Não adianta chorar. Temos que resolver!

Por Jacó

O Episódio do cancelamento do convênio firmado entre o Ministério do Desenvolvimento Social e Combate à Fome (MDS) do governo federal e o consórcio de Irecê, longe de terminar, está causando intensa repercussão no território e chegou até aos altos escalões da política em Brasília.

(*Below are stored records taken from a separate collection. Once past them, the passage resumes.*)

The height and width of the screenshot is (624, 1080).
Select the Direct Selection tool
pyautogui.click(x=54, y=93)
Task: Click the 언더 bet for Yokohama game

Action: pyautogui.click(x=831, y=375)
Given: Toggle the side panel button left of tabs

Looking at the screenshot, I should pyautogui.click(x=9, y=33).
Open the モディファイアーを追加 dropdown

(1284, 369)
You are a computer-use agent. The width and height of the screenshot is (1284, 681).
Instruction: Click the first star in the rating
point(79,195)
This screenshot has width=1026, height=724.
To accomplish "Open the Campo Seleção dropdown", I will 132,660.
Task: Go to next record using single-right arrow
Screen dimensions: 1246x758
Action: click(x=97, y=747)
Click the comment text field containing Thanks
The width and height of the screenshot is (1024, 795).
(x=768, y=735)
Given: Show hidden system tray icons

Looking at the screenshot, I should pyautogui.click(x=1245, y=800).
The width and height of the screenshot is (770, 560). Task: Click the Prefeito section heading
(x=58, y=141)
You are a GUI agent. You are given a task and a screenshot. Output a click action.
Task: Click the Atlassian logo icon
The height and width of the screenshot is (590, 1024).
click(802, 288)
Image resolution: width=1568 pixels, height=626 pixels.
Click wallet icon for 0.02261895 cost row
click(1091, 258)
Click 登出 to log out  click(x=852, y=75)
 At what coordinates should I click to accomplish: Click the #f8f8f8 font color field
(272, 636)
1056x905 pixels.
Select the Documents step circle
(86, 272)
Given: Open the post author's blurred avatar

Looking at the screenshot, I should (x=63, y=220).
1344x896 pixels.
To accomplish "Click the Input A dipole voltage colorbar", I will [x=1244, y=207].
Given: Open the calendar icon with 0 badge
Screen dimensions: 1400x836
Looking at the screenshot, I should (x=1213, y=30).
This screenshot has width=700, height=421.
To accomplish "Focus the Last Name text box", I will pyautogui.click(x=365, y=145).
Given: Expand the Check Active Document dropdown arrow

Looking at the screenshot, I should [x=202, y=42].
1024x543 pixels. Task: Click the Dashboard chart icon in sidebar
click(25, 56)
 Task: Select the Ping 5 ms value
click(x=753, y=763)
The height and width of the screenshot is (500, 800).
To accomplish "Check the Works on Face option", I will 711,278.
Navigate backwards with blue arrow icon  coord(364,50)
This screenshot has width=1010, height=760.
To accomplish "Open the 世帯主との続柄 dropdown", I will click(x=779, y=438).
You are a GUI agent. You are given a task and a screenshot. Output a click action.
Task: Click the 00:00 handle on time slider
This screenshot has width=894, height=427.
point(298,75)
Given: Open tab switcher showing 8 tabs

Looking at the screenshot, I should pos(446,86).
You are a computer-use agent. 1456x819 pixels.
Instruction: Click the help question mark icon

Sabemos também que preocupa ao prefeito as manchas que estão sendo impregnadas à sua imagem por conta do episódio. Porém, a questão da má gestão do projeto é um fato e não pode ser reduzida ao "resguardo" da imagem de um político. A verdade é notória: por incompetência técnica, o convênio foi cancelado e não há como voltar atrás. Não serão com versões que se mudarão os fatos. Nenhum financiador sério, público ou privado, aceita fechar os olhos para tamanha falta de controle na execução de um Projeto dessa magnitude. Nesse caso não há colher de chá.

A única solução é se comprovar que gastou o dinheiro do Projeto com a execução do Projeto e, após isso, buscar novos convênios. Isso significa que ele (o gestor) tem que, não só cadastrar as notas fiscais no SICONV, mas também apresentar os termos de recebimento das tecnologias em perfeito estado de uso, assinados pelas famílias.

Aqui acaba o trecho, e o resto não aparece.